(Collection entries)
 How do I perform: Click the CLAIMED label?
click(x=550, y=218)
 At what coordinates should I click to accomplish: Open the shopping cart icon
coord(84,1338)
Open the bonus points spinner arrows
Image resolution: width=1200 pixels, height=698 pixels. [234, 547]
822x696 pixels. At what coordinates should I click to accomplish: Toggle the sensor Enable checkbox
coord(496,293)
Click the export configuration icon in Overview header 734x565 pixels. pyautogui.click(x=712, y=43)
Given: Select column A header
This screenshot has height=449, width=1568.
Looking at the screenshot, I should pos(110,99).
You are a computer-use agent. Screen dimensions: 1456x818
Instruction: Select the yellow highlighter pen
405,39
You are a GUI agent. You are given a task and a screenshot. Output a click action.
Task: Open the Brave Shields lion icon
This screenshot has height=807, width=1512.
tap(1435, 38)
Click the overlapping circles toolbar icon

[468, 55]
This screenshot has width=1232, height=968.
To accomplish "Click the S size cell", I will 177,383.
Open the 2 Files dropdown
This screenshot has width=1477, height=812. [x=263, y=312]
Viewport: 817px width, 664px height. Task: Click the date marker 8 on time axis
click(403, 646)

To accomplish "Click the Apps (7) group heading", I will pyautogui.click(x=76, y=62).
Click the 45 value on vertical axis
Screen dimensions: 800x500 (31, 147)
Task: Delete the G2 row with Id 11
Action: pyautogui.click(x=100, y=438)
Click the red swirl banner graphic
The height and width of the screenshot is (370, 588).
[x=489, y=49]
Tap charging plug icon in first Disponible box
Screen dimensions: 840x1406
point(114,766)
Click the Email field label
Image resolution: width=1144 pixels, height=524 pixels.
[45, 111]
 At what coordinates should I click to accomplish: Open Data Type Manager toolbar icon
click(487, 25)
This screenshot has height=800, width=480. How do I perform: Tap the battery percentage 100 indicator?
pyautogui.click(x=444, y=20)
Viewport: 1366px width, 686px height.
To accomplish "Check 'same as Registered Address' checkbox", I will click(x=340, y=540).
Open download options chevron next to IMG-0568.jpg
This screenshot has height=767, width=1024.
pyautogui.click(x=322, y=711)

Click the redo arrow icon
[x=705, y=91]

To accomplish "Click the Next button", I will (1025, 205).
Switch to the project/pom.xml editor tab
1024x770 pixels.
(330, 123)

What the task asks = Bring together each line above where the string "header" turns up.

The answer =
Click the export configuration icon in Overview header 734x565 pixels. pyautogui.click(x=712, y=43)
Given: Select column A header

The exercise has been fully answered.